Every record must be copied exactly, from first line to last.
┄┄┄┄┄┄┄┄┄┄┄┄┄┄┄┄┄┄┄┄
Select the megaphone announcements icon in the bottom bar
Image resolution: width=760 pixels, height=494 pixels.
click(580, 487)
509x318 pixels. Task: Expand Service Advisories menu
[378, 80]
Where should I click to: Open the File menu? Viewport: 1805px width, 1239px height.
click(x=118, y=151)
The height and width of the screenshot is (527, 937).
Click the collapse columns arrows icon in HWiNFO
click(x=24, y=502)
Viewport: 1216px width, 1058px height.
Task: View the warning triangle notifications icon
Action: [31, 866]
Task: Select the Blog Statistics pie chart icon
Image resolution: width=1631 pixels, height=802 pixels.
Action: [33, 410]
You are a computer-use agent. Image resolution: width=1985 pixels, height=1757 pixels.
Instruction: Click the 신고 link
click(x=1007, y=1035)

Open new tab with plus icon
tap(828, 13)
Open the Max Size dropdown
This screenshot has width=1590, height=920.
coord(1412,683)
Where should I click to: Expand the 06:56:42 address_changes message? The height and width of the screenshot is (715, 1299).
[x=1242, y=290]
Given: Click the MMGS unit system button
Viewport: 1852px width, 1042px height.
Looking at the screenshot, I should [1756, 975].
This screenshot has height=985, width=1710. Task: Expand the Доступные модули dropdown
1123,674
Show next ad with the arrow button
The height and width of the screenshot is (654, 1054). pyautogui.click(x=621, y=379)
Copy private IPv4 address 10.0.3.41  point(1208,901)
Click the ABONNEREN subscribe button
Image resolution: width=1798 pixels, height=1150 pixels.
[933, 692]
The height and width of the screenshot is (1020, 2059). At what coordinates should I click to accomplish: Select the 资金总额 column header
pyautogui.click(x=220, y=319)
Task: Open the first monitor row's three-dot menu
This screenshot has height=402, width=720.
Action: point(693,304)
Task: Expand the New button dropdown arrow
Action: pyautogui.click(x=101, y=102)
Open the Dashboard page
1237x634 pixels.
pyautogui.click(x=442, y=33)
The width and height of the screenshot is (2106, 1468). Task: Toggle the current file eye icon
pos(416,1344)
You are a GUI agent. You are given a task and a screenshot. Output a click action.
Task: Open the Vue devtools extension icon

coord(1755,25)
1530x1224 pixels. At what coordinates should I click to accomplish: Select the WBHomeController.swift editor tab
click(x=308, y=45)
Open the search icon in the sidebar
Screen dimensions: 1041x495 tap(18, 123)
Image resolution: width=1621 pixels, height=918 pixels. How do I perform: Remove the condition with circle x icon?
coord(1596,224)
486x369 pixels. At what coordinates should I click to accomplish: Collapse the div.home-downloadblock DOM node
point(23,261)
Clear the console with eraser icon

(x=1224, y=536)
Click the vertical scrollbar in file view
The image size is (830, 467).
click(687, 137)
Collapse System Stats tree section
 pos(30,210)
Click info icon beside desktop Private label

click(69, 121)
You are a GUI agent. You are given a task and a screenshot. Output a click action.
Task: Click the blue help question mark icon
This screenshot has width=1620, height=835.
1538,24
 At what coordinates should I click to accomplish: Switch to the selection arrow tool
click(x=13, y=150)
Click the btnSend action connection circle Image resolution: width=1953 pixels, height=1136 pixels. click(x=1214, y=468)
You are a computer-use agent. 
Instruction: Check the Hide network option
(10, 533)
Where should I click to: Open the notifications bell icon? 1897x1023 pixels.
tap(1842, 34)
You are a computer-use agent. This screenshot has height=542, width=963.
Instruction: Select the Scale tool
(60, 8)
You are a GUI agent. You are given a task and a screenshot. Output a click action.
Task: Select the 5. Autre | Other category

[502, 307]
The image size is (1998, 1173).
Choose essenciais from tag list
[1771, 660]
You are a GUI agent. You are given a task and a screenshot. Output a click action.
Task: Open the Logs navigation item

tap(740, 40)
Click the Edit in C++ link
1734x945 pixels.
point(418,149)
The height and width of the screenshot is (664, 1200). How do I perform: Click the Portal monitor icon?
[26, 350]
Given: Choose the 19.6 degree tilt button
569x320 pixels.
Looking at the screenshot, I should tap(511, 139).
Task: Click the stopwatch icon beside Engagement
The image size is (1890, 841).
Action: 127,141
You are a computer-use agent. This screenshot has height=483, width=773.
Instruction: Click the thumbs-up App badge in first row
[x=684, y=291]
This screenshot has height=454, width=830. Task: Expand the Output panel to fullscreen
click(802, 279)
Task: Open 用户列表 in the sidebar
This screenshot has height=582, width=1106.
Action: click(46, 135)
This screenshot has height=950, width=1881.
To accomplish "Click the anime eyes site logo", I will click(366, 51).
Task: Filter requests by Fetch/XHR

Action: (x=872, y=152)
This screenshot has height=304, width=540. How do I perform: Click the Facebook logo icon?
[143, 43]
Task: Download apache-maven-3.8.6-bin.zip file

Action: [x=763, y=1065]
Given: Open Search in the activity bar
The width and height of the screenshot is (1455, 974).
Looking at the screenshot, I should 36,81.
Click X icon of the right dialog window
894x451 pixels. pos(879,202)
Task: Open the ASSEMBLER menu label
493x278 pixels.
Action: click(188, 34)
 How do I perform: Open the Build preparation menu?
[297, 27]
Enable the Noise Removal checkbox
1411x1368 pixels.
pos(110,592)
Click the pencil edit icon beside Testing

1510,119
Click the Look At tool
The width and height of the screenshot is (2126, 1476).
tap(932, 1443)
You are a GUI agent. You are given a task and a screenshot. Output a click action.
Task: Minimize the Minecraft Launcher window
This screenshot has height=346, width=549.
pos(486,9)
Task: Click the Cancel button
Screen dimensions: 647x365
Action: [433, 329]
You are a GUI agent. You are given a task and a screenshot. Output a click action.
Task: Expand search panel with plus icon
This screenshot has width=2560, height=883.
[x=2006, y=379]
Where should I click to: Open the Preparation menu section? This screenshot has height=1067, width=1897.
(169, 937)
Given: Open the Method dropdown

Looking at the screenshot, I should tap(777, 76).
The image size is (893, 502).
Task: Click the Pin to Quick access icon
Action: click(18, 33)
┄┄┄┄┄┄┄┄┄┄┄┄┄┄┄┄┄┄┄┄
=== ANSWER TO THIS PROBLEM ===
Select the megaphone announcements icon in the bottom bar
Image resolution: width=760 pixels, height=494 pixels.
click(580, 487)
509x318 pixels. Task: Expand Service Advisories menu
[378, 80]
Where should I click to: Open the File menu? Viewport: 1805px width, 1239px height.
click(x=118, y=151)
The height and width of the screenshot is (527, 937).
Click the collapse columns arrows icon in HWiNFO
click(x=24, y=502)
Viewport: 1216px width, 1058px height.
Task: View the warning triangle notifications icon
Action: [31, 866]
Task: Select the Blog Statistics pie chart icon
Image resolution: width=1631 pixels, height=802 pixels.
Action: [33, 410]
You are a computer-use agent. Image resolution: width=1985 pixels, height=1757 pixels.
Instruction: Click the 신고 link
click(x=1007, y=1035)

Open new tab with plus icon
tap(828, 13)
Open the Max Size dropdown
This screenshot has width=1590, height=920.
coord(1412,683)
Where should I click to: Expand the 06:56:42 address_changes message? The height and width of the screenshot is (715, 1299).
[x=1242, y=290]
Given: Click the MMGS unit system button
Viewport: 1852px width, 1042px height.
Looking at the screenshot, I should [1756, 975].
This screenshot has height=985, width=1710. Task: Expand the Доступные модули dropdown
1123,674
Show next ad with the arrow button
The height and width of the screenshot is (654, 1054). pyautogui.click(x=621, y=379)
Copy private IPv4 address 10.0.3.41  point(1208,901)
Click the ABONNEREN subscribe button
Image resolution: width=1798 pixels, height=1150 pixels.
[933, 692]
The height and width of the screenshot is (1020, 2059). At what coordinates should I click to accomplish: Select the 资金总额 column header
pyautogui.click(x=220, y=319)
Task: Open the first monitor row's three-dot menu
This screenshot has height=402, width=720.
Action: point(693,304)
Task: Expand the New button dropdown arrow
Action: pyautogui.click(x=101, y=102)
Open the Dashboard page
1237x634 pixels.
pyautogui.click(x=442, y=33)
The width and height of the screenshot is (2106, 1468). Task: Toggle the current file eye icon
pos(416,1344)
You are a GUI agent. You are given a task and a screenshot. Output a click action.
Task: Open the Vue devtools extension icon

coord(1755,25)
1530x1224 pixels. At what coordinates should I click to accomplish: Select the WBHomeController.swift editor tab
click(x=308, y=45)
Open the search icon in the sidebar
Screen dimensions: 1041x495 tap(18, 123)
Image resolution: width=1621 pixels, height=918 pixels. How do I perform: Remove the condition with circle x icon?
coord(1596,224)
486x369 pixels. At what coordinates should I click to accomplish: Collapse the div.home-downloadblock DOM node
point(23,261)
Clear the console with eraser icon

(x=1224, y=536)
Click the vertical scrollbar in file view
The image size is (830, 467).
click(687, 137)
Collapse System Stats tree section
 pos(30,210)
Click info icon beside desktop Private label

click(69, 121)
You are a GUI agent. You are given a task and a screenshot. Output a click action.
Task: Click the blue help question mark icon
This screenshot has width=1620, height=835.
1538,24
 At what coordinates should I click to accomplish: Switch to the selection arrow tool
click(x=13, y=150)
Click the btnSend action connection circle Image resolution: width=1953 pixels, height=1136 pixels. click(x=1214, y=468)
You are a computer-use agent. 
Instruction: Check the Hide network option
(10, 533)
Where should I click to: Open the notifications bell icon? 1897x1023 pixels.
tap(1842, 34)
You are a computer-use agent. This screenshot has height=542, width=963.
Instruction: Select the Scale tool
(60, 8)
You are a GUI agent. You are given a task and a screenshot. Output a click action.
Task: Select the 5. Autre | Other category

[502, 307]
The image size is (1998, 1173).
Choose essenciais from tag list
[1771, 660]
You are a GUI agent. You are given a task and a screenshot. Output a click action.
Task: Open the Logs navigation item

tap(740, 40)
Click the Edit in C++ link
1734x945 pixels.
point(418,149)
The height and width of the screenshot is (664, 1200). How do I perform: Click the Portal monitor icon?
[26, 350]
Given: Choose the 19.6 degree tilt button
569x320 pixels.
Looking at the screenshot, I should tap(511, 139).
Task: Click the stopwatch icon beside Engagement
The image size is (1890, 841).
Action: 127,141
You are a computer-use agent. This screenshot has height=483, width=773.
Instruction: Click the thumbs-up App badge in first row
[x=684, y=291]
This screenshot has height=454, width=830. Task: Expand the Output panel to fullscreen
click(802, 279)
Task: Open 用户列表 in the sidebar
This screenshot has height=582, width=1106.
Action: click(46, 135)
This screenshot has height=950, width=1881.
To accomplish "Click the anime eyes site logo", I will click(366, 51).
Task: Filter requests by Fetch/XHR

Action: (x=872, y=152)
This screenshot has height=304, width=540. How do I perform: Click the Facebook logo icon?
[143, 43]
Task: Download apache-maven-3.8.6-bin.zip file

Action: [x=763, y=1065]
Given: Open Search in the activity bar
The width and height of the screenshot is (1455, 974).
Looking at the screenshot, I should 36,81.
Click X icon of the right dialog window
894x451 pixels. pos(879,202)
Task: Open the ASSEMBLER menu label
493x278 pixels.
Action: click(188, 34)
 How do I perform: Open the Build preparation menu?
[297, 27]
Enable the Noise Removal checkbox
1411x1368 pixels.
pos(110,592)
Click the pencil edit icon beside Testing

1510,119
Click the Look At tool
The width and height of the screenshot is (2126, 1476).
tap(932, 1443)
You are a GUI agent. You are given a task and a screenshot. Output a click action.
Task: Minimize the Minecraft Launcher window
This screenshot has height=346, width=549.
pos(486,9)
Task: Click the Cancel button
Screen dimensions: 647x365
Action: [433, 329]
You are a GUI agent. You are given a task and a screenshot. Output a click action.
Task: Expand search panel with plus icon
This screenshot has width=2560, height=883.
[x=2006, y=379]
Where should I click to: Open the Preparation menu section? This screenshot has height=1067, width=1897.
(169, 937)
Given: Open the Method dropdown

Looking at the screenshot, I should tap(777, 76).
The image size is (893, 502).
Task: Click the Pin to Quick access icon
Action: click(18, 33)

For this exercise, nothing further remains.